Die Politik müsse unbedingt Vorkehrungen dagegen treffen, dass aus dem Zusammenspiel von Datensammelwut und Sicherheitshysterie – ich erlaube mir hinzuzufügen: Geschäftsinteressen – eine neue Macht hervortritt, die uns lückenlos kontrolliert und schließlich auch steuert. Der Soziologe Harald Welzer sieht das ähnlich. Er bringt schon seit geraumer Zeit seine Befürchtung zum Ausdruck, wir könnten auf einen Punkt zusteuern, an dem es keinerlei »Privatheit« mehr geben wird, also keine unüberwachten Rückzugs- und Begegnungsräume. Welzer sprang für Hans Magnus Enzensberger in die Bresche. Der hatte voriges Jahr den viel geschmähten Boykottaufruf »Wehrt euch!« gegen den neuen Leviathan veröffentlicht. Es sei höchste Zeit, durch Verweigerung Flagge zu zeigen. Einige Punkte: Politiker abwählen, die der digitalen Enteignung Vorschub leisten; Mobiltelefon wegwerfen; Online-Banking stornieren; keine Kreditkarten benutzen; Post per Hand schreiben und traditionell verschicken; raus aus Facebook – ich möchte ergänzen: E-Reader in die Mülltonne, richtige Bücher lesen.
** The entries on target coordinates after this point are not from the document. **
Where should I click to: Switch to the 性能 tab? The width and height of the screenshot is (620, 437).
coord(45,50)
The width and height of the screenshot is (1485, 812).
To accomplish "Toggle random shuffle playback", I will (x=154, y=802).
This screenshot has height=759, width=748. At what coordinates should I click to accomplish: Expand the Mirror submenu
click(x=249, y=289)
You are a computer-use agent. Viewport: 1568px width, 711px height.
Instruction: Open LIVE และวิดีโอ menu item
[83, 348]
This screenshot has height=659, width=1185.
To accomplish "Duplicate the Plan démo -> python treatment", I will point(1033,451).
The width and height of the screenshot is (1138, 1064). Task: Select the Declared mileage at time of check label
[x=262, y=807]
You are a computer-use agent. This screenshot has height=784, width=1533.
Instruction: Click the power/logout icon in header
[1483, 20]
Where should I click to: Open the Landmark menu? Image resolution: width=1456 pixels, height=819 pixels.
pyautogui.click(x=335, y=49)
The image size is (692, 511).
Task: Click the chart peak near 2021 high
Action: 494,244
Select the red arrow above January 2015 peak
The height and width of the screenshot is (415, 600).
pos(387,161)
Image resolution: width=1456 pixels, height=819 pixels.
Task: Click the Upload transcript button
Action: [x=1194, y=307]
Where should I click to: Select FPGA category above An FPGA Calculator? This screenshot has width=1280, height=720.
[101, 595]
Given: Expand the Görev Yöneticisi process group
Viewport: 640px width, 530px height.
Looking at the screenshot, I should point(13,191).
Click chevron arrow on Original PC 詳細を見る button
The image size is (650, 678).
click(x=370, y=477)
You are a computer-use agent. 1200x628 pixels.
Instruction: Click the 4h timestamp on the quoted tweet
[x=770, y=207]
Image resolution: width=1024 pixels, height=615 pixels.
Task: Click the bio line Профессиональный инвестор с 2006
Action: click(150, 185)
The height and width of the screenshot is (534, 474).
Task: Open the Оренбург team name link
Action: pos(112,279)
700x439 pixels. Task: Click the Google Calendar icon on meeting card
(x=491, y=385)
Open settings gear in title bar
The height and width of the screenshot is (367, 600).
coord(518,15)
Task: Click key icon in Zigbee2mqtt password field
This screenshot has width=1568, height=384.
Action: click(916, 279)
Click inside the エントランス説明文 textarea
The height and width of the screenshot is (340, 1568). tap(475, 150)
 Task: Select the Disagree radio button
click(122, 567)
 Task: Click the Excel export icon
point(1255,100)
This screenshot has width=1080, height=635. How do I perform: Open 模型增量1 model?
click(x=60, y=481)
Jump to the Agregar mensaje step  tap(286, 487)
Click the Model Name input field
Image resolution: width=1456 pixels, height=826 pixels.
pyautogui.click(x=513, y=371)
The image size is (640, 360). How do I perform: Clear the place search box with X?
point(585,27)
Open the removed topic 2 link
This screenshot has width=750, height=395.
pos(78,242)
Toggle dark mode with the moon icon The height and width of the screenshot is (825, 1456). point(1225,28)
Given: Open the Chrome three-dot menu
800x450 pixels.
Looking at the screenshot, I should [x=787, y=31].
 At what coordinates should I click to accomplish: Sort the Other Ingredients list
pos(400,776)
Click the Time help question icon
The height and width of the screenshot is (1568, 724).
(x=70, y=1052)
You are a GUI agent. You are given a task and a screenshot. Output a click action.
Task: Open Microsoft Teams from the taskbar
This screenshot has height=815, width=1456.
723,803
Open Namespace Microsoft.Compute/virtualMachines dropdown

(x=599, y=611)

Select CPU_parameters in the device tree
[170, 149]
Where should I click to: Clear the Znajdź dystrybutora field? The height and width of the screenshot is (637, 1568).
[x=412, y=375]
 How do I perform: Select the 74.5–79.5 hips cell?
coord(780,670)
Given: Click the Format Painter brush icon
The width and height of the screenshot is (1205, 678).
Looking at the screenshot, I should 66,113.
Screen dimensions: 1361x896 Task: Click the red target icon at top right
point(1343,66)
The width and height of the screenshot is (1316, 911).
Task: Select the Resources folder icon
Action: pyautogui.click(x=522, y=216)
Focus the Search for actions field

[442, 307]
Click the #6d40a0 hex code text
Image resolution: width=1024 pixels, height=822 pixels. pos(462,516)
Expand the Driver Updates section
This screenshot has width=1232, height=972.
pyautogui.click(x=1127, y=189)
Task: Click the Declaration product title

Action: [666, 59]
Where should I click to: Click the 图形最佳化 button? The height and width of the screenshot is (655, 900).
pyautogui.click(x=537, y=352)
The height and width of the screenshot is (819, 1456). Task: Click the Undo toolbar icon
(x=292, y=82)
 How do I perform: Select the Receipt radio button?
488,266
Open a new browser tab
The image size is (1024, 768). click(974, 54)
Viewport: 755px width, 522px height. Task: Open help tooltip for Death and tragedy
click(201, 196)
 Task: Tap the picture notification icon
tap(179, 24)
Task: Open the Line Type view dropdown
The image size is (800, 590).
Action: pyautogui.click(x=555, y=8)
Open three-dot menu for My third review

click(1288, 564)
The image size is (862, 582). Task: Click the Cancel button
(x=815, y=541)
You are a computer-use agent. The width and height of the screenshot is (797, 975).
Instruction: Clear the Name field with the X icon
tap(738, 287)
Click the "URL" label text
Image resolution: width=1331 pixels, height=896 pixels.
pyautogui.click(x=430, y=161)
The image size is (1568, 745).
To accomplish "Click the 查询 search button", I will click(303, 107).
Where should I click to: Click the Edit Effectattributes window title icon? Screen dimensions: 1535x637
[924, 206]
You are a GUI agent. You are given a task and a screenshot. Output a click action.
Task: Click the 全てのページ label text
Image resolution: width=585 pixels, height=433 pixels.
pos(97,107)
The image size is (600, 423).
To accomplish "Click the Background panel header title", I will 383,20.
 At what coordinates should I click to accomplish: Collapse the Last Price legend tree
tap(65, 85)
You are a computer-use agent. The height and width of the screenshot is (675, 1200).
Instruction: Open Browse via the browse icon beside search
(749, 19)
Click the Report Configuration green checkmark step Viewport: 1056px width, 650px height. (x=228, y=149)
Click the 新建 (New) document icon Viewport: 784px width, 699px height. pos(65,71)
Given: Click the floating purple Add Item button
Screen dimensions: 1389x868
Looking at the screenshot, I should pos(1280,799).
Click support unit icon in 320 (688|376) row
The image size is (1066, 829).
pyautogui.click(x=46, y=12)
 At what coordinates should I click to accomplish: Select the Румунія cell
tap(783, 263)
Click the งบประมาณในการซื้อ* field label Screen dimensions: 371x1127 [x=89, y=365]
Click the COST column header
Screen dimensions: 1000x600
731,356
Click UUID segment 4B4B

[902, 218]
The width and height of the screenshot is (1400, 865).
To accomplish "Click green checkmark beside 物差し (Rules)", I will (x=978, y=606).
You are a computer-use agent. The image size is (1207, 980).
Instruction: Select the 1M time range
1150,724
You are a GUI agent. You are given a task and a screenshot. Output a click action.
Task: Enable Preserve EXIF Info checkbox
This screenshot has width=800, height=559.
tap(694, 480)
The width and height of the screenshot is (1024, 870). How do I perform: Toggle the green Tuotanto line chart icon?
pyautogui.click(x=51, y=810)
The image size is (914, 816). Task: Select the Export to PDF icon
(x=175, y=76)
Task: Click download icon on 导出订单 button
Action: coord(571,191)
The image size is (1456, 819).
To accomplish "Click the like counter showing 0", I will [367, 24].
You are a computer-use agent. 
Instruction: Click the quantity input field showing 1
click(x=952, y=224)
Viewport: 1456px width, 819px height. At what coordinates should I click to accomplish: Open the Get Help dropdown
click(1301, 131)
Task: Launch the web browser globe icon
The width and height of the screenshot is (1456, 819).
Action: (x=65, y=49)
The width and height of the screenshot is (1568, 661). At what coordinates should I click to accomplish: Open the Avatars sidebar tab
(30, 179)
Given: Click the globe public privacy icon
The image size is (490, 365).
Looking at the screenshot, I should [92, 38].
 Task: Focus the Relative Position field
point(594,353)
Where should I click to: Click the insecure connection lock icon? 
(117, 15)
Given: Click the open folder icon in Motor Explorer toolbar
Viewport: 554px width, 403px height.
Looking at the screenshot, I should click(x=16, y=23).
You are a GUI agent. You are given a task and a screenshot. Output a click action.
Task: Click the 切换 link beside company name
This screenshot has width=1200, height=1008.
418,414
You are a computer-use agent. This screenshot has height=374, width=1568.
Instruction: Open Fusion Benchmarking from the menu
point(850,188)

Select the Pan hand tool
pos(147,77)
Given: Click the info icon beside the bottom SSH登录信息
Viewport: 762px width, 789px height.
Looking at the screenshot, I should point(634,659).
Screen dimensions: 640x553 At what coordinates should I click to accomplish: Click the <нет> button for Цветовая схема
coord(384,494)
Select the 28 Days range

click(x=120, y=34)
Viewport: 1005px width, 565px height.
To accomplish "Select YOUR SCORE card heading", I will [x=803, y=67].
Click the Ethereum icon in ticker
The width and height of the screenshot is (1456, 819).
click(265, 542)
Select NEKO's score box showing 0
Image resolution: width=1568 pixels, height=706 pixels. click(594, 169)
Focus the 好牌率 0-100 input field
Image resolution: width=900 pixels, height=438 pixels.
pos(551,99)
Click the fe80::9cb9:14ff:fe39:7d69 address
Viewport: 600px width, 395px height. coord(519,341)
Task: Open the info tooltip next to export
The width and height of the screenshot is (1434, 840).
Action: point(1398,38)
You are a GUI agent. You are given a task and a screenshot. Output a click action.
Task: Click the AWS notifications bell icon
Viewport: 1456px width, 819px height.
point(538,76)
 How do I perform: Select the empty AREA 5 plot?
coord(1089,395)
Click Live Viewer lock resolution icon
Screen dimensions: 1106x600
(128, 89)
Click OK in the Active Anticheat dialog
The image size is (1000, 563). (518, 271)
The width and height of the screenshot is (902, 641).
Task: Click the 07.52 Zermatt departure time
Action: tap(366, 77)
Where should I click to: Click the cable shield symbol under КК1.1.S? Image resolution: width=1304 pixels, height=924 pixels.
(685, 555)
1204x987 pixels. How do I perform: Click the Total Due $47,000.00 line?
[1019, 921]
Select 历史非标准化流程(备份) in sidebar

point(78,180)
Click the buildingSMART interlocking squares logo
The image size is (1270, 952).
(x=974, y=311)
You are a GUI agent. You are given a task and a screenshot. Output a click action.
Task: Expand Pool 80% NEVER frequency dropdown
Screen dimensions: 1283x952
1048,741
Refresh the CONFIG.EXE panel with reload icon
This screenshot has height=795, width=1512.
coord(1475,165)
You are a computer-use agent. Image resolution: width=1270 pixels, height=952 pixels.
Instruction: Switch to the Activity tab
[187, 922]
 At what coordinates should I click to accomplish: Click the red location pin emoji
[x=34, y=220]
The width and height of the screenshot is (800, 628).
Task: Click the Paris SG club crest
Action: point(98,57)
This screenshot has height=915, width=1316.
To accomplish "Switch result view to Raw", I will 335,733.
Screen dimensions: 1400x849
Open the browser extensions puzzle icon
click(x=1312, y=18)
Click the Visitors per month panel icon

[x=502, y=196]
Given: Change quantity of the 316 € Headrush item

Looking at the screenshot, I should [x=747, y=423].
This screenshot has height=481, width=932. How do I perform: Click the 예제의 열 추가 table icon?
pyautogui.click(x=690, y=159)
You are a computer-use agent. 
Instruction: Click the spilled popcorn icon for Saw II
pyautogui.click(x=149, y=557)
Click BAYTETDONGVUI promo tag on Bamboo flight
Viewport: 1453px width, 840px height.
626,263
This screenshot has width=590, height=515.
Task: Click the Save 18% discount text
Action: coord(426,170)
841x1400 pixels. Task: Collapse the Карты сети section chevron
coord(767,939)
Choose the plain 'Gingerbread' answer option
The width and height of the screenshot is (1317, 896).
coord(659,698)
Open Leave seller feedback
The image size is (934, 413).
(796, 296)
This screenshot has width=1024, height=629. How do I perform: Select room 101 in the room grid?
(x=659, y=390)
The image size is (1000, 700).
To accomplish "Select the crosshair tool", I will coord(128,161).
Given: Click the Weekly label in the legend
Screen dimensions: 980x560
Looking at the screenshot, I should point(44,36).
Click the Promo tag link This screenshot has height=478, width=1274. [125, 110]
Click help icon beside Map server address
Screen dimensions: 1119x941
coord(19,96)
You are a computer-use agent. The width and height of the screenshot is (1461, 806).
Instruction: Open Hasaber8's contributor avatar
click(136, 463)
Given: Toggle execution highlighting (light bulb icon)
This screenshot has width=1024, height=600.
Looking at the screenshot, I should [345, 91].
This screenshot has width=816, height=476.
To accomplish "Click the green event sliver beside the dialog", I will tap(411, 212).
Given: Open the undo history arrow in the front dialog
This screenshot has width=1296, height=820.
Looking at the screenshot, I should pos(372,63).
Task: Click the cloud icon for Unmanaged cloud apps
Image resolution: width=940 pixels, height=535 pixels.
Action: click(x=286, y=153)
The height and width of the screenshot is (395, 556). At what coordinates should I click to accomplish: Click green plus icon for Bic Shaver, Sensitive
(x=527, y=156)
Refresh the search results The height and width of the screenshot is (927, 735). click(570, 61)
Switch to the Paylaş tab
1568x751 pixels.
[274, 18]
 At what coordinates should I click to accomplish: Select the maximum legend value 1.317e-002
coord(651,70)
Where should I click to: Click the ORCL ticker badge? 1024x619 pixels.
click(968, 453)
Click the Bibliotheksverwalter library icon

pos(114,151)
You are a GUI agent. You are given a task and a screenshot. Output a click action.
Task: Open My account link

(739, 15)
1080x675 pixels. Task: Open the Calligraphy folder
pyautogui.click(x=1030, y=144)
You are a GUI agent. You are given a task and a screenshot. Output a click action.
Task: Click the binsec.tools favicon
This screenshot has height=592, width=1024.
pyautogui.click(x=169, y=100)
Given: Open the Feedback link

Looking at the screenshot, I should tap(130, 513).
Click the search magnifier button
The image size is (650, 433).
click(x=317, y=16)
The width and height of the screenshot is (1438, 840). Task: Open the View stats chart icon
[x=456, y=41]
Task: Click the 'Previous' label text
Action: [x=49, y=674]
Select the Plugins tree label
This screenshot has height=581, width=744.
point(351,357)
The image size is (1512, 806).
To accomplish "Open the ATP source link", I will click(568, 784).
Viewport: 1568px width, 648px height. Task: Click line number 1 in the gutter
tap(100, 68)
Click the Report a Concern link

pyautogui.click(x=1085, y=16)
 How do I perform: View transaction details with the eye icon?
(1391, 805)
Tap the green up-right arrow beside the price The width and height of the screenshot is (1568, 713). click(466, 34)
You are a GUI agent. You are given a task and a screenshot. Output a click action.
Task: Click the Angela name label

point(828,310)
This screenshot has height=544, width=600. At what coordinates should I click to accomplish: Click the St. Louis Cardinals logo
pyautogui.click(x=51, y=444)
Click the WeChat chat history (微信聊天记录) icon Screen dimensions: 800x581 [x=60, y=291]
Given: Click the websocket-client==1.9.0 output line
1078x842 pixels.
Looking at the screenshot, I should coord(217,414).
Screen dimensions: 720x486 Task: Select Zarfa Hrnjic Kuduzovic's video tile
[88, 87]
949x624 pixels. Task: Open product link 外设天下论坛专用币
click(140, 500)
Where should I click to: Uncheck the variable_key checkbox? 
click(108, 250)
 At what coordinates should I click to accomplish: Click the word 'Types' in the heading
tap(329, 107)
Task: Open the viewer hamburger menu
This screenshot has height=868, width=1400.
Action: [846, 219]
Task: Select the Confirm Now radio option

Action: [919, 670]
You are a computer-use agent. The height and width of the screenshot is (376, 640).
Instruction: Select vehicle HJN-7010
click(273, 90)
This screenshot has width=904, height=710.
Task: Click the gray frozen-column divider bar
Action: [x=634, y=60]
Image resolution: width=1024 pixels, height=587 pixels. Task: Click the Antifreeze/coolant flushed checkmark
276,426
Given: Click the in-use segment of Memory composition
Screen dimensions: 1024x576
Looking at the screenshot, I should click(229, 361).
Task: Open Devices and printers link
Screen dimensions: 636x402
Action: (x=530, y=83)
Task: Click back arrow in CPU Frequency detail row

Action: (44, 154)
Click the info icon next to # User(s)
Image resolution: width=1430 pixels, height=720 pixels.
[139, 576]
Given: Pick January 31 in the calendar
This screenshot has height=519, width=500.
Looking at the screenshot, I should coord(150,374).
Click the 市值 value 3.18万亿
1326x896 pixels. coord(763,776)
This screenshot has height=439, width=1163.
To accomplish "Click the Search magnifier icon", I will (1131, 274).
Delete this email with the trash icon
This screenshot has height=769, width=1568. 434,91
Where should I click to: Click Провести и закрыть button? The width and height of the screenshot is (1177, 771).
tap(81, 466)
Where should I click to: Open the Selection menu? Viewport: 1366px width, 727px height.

Natürlich hat Enzensberger Recht. Das Ganze ist kein Kulturfortschritt, sondern hirnverbrannt und gefährlich. Was uns blüht, wenn es nicht gelingt, die Entwicklung aufzuhalten, versuchen zunehmend auch Jugendbuchautoren ins Bild zu setzen. Zwei beachtliche Neuerscheinungen seien herausgegriffen: Eden Academie von Lauren Miller und delatet von Margit Ruile.
Beide Romane spielen in naher Zukunft und sind Variationen des Brave-new-world-Themas. Erzählt wird aus der Perspektive von Jugendlichen, die auf Elite-Internaten landen, dort erst das Ausmaß ihrer Unfreiheit begreifen und sich zu wehren beginnen. In den realutopischen Szenarios sind alle Menschen rund um die Uhr vernetzt, werden beobachtet und abgehört. Niemand – nun ja, fast niemand – findet daran etwas falsch. Jeder trägt ein kleines Gerät am Arm – bei Miller heißt es Gemini, bei Ruile E-brace –, gegen das sich die heutigen Smartphones vorsintflutlich ausnehmen. Geminis und E-braces sind digitale Begleiter, Butler, Unterhalter, Erzieher, Gesundheitswächter, Ratgeber für alle Lebenslagen und – wie sich zeigt – Spione. Die Jugendlichen hängen an den Dingern wie Babys an der Flasche. Big Brother ist allgegenwärtig.
Es kommt nicht oft vor, dass hoch unterhaltsame Bücher auch Stoff zum Nachdenken liefern. Ich finde, es wäre eine gute Möglichkeit, solche Romane im Unterricht zu behandeln und den Schülern dann harte Fakten zu präsentieren, die verdeutlichen, dass hier Fiktion und Wirklichkeit nahe beieinander liegen. Es wird ja wirklich ernst. Immerhin warnt sogar der berühmte Informatiker, Virtual-Reality-Pionier und Künstler Jaron Lanier, Friedenspreisträger des deutschen Buchhandels, vor einem heraufziehenden »digitalen Maoismus«. Die Welt braucht Leute wie ihn: mittendrin, aber unangepasst. Sonst gehen wir düsteren Zeiten entgegen.